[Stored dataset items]
________________

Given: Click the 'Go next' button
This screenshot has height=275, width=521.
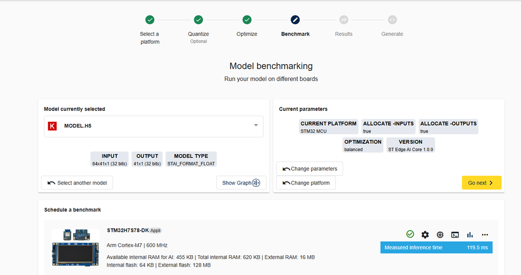Looking at the screenshot, I should point(481,183).
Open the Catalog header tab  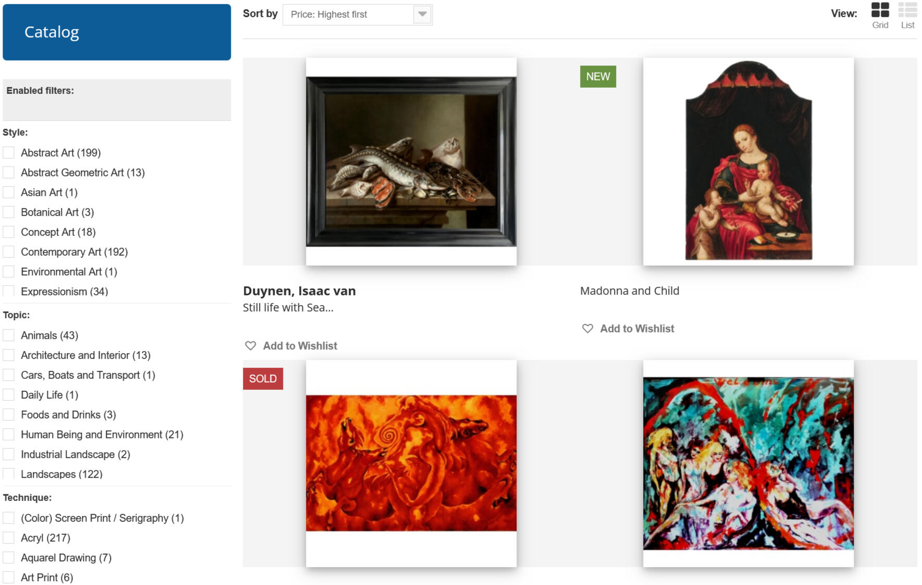117,32
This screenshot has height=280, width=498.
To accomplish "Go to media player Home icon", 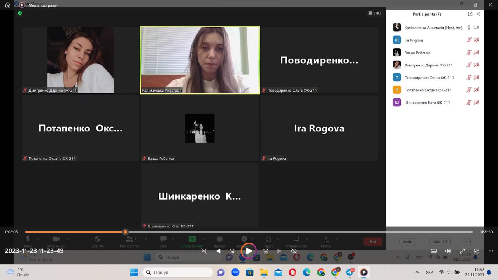I will pos(7,5).
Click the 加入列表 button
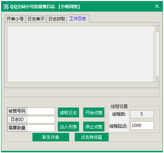 tap(68, 127)
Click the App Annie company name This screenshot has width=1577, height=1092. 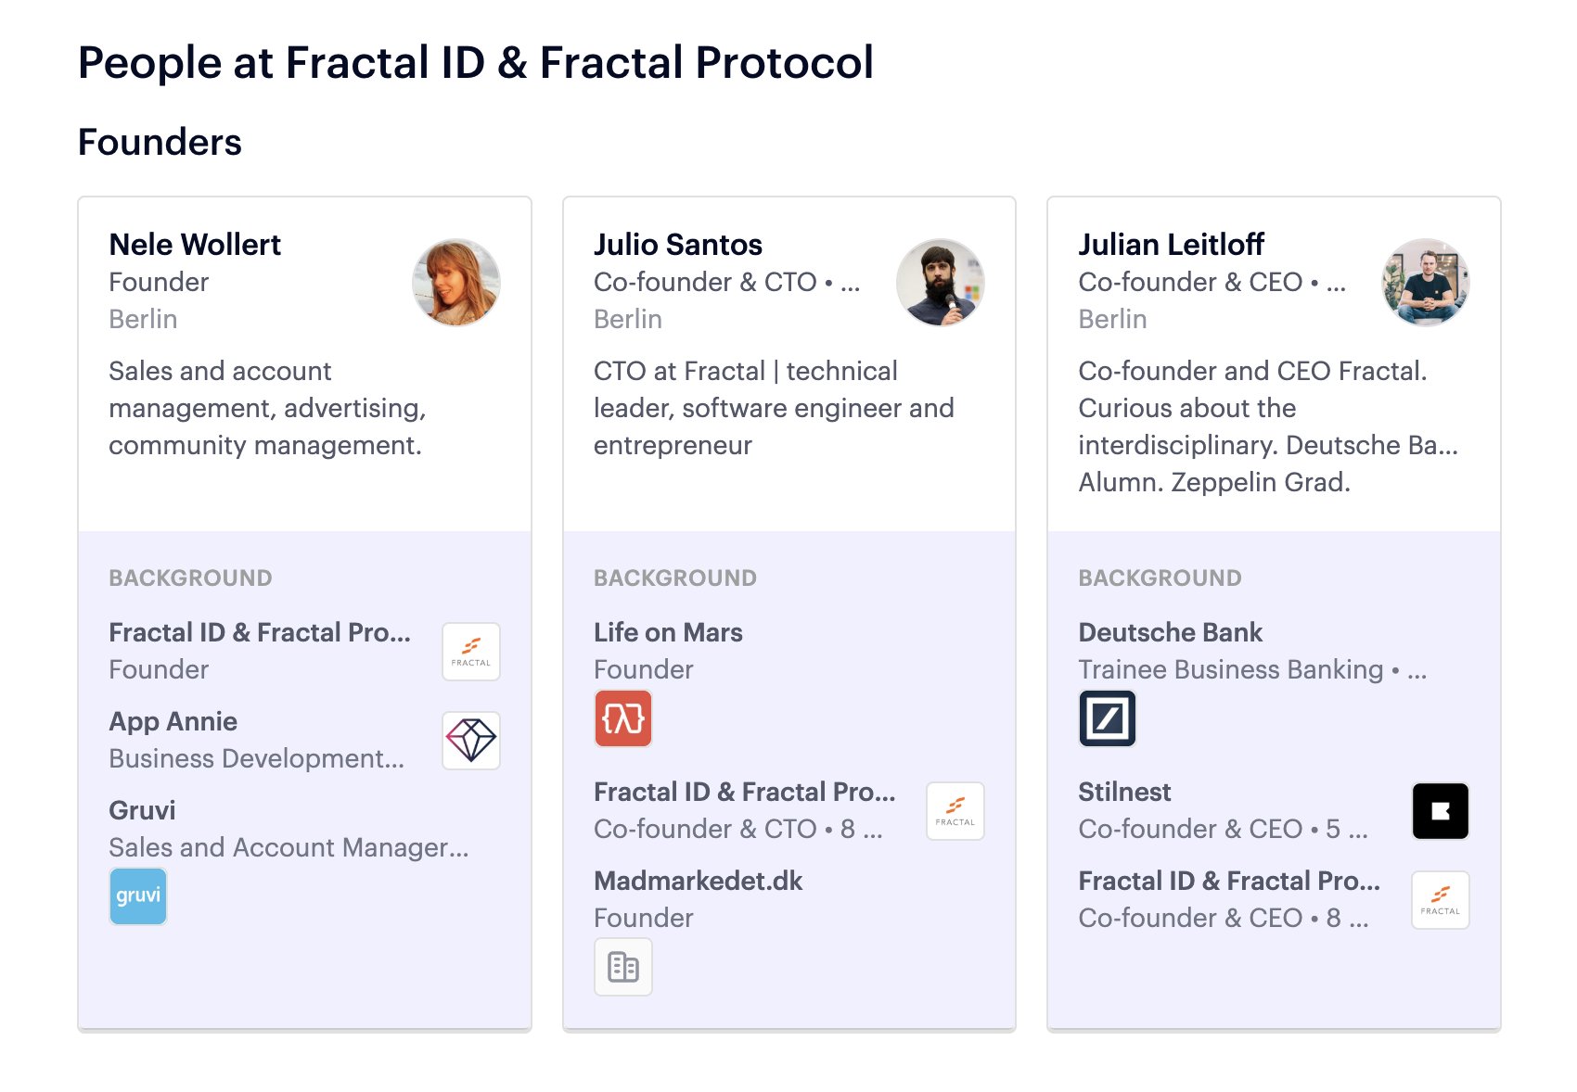[x=173, y=721]
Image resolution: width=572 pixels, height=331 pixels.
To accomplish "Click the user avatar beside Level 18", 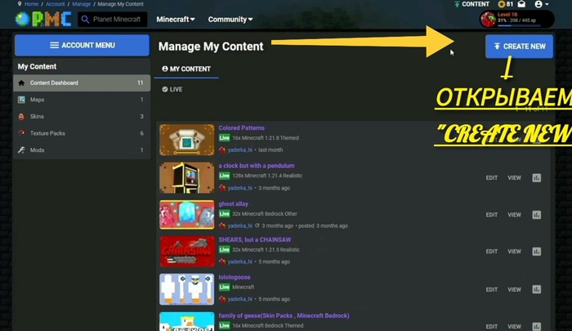I will point(489,19).
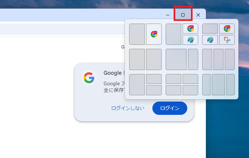
Task: Click the highlighted maximize button
Action: (x=183, y=15)
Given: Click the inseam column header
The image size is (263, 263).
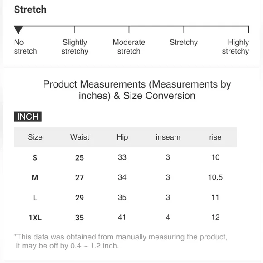Looking at the screenshot, I should 168,137.
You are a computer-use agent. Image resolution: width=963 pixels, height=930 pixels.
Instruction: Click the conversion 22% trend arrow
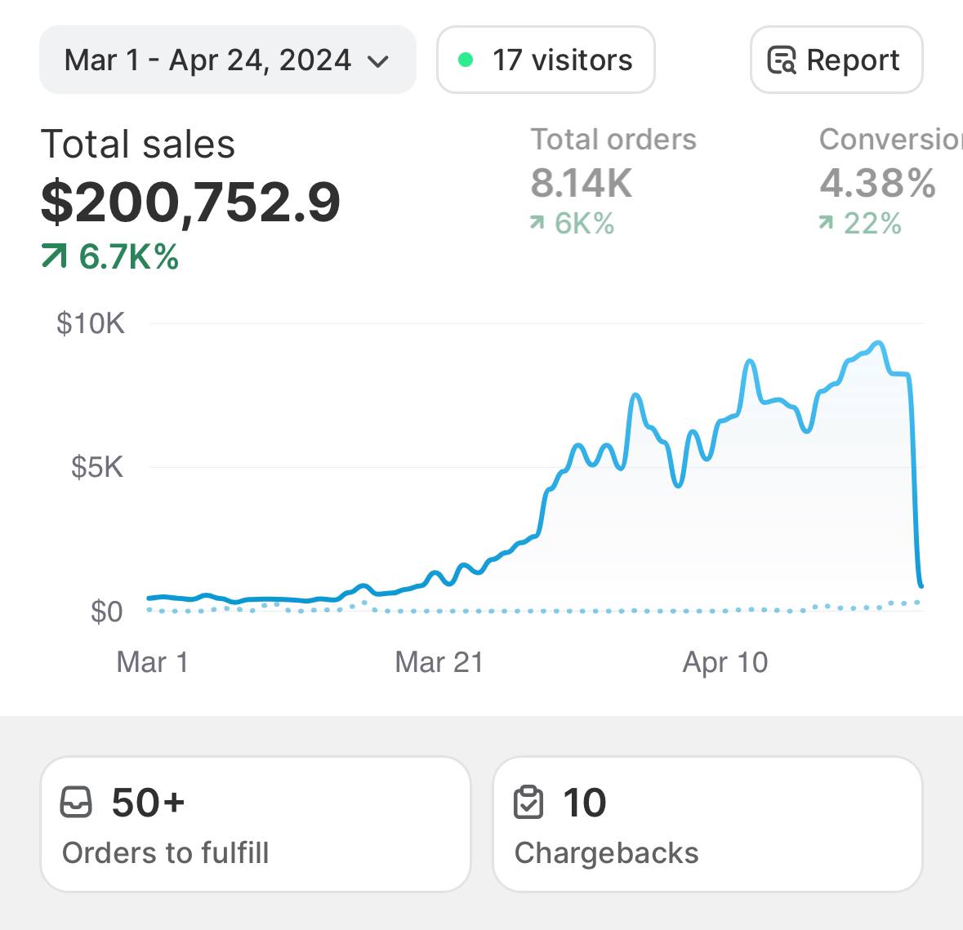pos(826,222)
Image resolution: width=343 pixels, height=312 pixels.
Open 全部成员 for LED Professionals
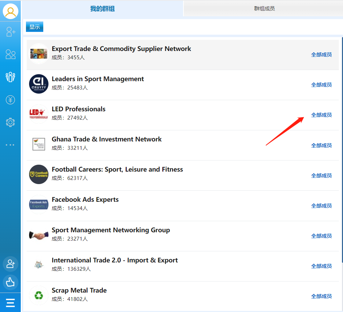321,115
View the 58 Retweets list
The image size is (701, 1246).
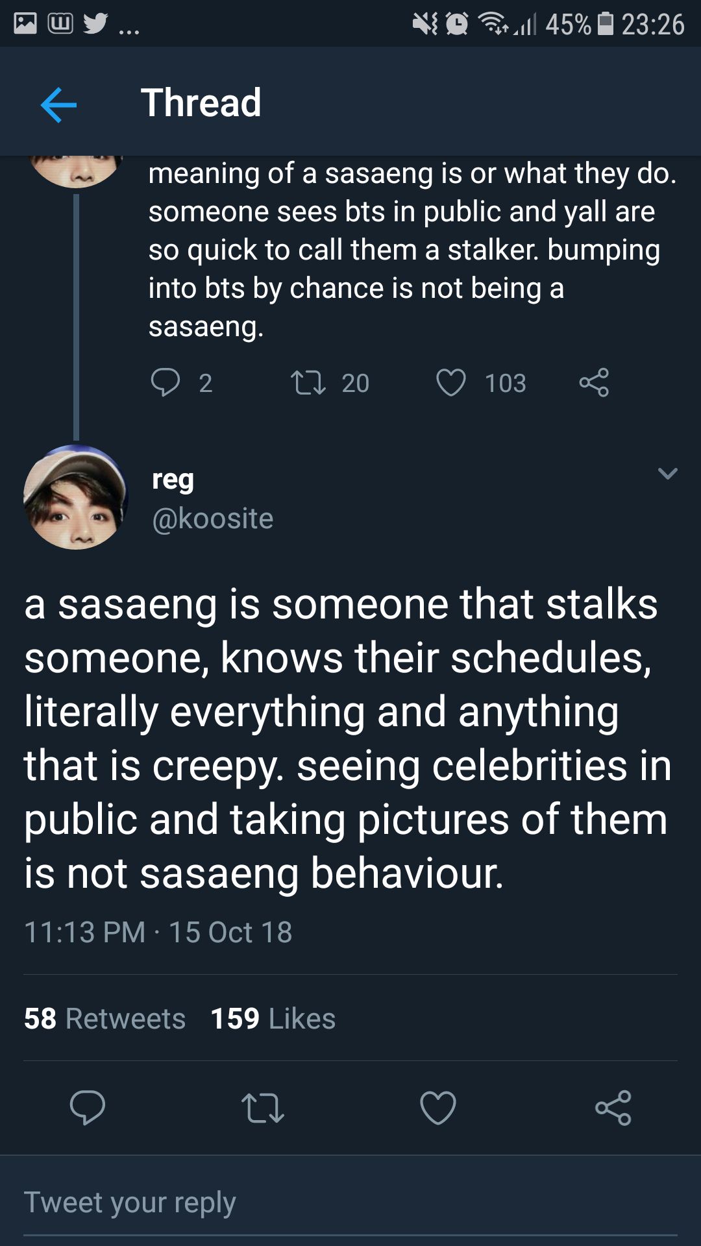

________________

• [Exercise prompt]: When a line among the entries above contains "resolution", copy it.

• [Result of this task]:
Image resolution: width=572 pixels, height=331 pixels.
You are a computer-use agent. Image resolution: width=963 pixels, height=930 pixels.
Image resolution: width=343 pixels, height=312 pixels.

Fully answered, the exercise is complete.